America's mid-century freeway revolts never really stopped — and now, the advocates behind them are joining forces to create what may be the largest organized national effort to prioritize communities over highways yet.
On Tuesday, the Congress for the New Urbanism formally launched the Freeway Fighters Network, a national coalition that brings together activists and allies from across the country who are fighting to keep high-speed road expansions out of their neighborhoods, tear down the highways they've already got, and heal the scars that autocentric infrastructure leaves behind — particularly in communities of color.
And those advocates are doing more than just cheering each other on. The site aims to be an organizing hub not just for the 35 distinct anti-highway campaigns and counting that are already on the site, but for national efforts to reform to auto-focused federal policy more broadly, as well as an informal clearinghouse of studies, advocacy strategies, inspiration for action.
Perhaps most critically, though, the Freeway Fighters Network offers a rare opportunity for far-flung advocates to talk shop and find new strategies. Since the coalition soft-launched last year, more than 230 activists and allies have already joined a sprawling conversation on the group's Discord chatrooms and list serv, and far more are expected to join the conversation now that the effort has gone public; advocates against four separate highway projects in Texas have already began organizing a unified front against the state DOT, thanks in part to the connections they made on the site.
"These are groups are sharing best practices, they’re showing up to each other’s fights, and it’s often providing a bit of group therapy," said Ben Crowther, program manager for the Congress for the New Urbanism. "Organizing against freeways can be isolating, and these communities are going up against large agencies that dwarf them.

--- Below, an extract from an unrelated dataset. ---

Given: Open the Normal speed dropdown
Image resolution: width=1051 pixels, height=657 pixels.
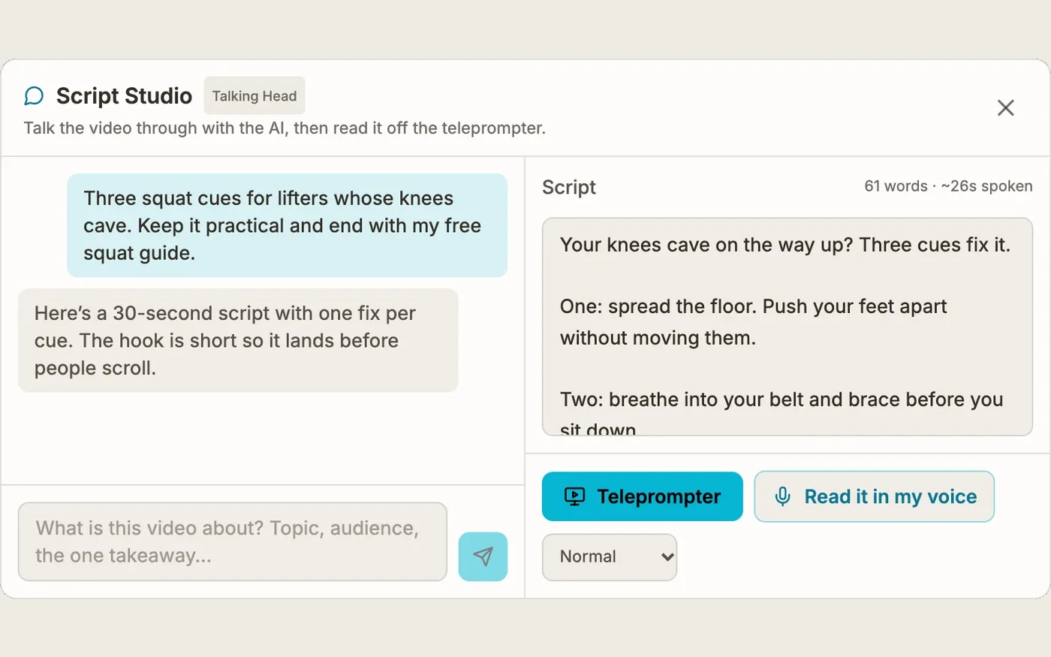Looking at the screenshot, I should coord(610,557).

It’s really amazing to see them come together and build power."
In many ways, the Network draws inspiration from the roughly 123 anti-highway efforts that sprung up across America when the interstate system was first built in the 1950s and '60s — a tally that even includes a few famous success stories, like the defeat of the Lower Manhattan Expressway that helped catapult proto-freeway-fighter and author Jane Jacobs to urbanist stardom.
Many of those local protests ultimately failed, but the advocates behind them kept fighting, organizing over the phone and even the mail to win federal protections for future communities. Now, as the highways rapidly approach the end of their lives, those policies are poised to take full effect — especially as anti-freeway advocates find each other online and build collective power.

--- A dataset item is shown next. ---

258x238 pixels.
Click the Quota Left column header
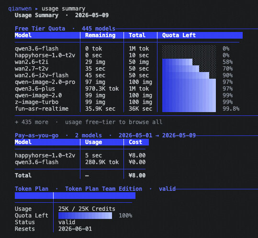(179, 35)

"I’ve never liked 'the monster' — that's what our community calls the highway — and I vowed as a kid that when I was old enough to change it, I would," said Amy Stelly, a multidisciplinary artist and urban designer from New Orleans, La. "What I realize now is that even if I had started back then, I wouldn’t have been as effective as I am now...Timing is everything."

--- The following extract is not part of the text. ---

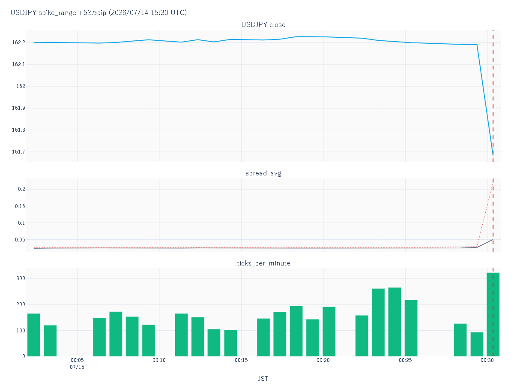
Task: Click the red dotted spread line peak
Action: tap(493, 184)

Stelly's "monster" is the infamous Claiborne Avenue Expressway, an elevated portion of Interstate 10 that has cast a devastating shadow over the historically Black Tremé neighborhood for more than five decades. President Joe Biden publicly cited the project as a prime example of the racist urban renewal policies for which U.S. DOT must atone, though the funds he hoped would help the agency do that were whittled down from $20 billion to just $1 billion during negotiations over the latest infrastructure package.
Stelly hopes that the Freeway Fighters Network will help build support for expanding that pot of money — and give each other tips on how to recruit more allies to the fight.
"The best resource that we have is one another," Stelly added. "But it's not just about sharing experiences and stories. In my experience, tapping into the brain trust of the community is the way to get to more of the hardware – the money, the funding, the support of institutions."
Like all freeway fights, Stelly's quest to quell the Claiborne monster is unique, and the messaging that she's found most effective with her neighbors is unique, too. But she and her fellow freeway-fighters stress that their campaigns have more in common than they don't.
"You want every freeway movement to use different language that resonates with local leadership," said Aaron Brown, an organizer with the Portland-based nonprofit No More Freeways. "But we all have this fundamental problem that state DOTs have too much power over decisions that have a huge impact on local communities. In pretty much all of America, the normative assumption is that the state has the right to obliterate a city if it can make commutes shorter for exurban residents — at leasts for a short while, until it’s filled up with cars again."
Brown has been active in the fight against the Rose Quarter expansion project, which threatens to roughly double the width of a major Portland highway that runs astride one of the region's few predominantly Black middle schools. He says the Network is helping him not just find the strategies and co-conspirators that will help them win — Stelly recently spoke at a conference he helped organize — but to have a meaningful conversation about what comes after.
"Freeway expansion is, in my view, the cardinal sin of modern planning," Brown added. "If we’re serious about providing reparations to communities of color, we need to say, 'we fucked up.' We need to tear them out and give [resources and land] back to the Black and brown people whose intergenerational wealth we plundered."
And in the meantime, he hopes the platform helps philanthropists for climate and racial justice discover a cohesive, national movement that needs their support.
Until that happens, though, at least the advocates are finding each other.
"Fighting freeways feels very alienating, because you’re up against such a well-funded powerful exorbitant machine," he said. "The sappy answer, I guess, is just knowing we’re not alone."